In my case, I get a new prefix every time my router reboots or otherwise loses connection.

Then there's the case of firewall rules. My router gets a new prefix which causes my server to get a new IP, how do I get my firewall (pfSense) to update my firewall pass rules to point to the new IP?

I must admit I haven't tried really hard, so there might be some obvious ways I'm missing.


If your prefix is always skipping, you have to complain to your ISP and meanwhile automate your network renumbering. Is there a reason you are not using the pfsense device to do routing and (put the cpe device to bridge mode)? Then you don't need to worry about your firewall not knowing about reboots, and the firewall rules will just work (assuming pfsense supports using prefix relative rules, vs hardcoding the prefix to all firewall rules...)


The cable modem is a dumb bridge, and the pfSense is doing the routing (AFAIK). I can't see any way to do relative rules though, which is what makes it difficult. Maybe I'm missing something though.


The manual seems to talk about host and network aliases, which might be what you want. Hopefully there are magic aliases for the interface networkts.

edit: https://docs.netgate.com/pfsense/en/latest/firewall/firewall... also talks about "LAN net" and "WAN net" aliases.


Not necessarily. How would I go about making these IPs easily discoverable by other hosts?
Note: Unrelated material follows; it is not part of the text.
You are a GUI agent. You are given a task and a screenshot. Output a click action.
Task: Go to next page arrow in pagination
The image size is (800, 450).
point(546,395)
DNS again?


Or mDNS: http://www.multicastdns.org/

As used by Apple’s Bonjour implementation of the Zeroconf networking stack.

If using Debian or the like, just apt install avahi-daemon and libnss-mdns, and access your hosts on the local network as servername.local.


Yes, you would probably then have to allow inbound traffic to these addresses in your ISP router's firewall or whatever you have.

If your router's default configuration is sane it should (by default) only allow returning connections and drop any other.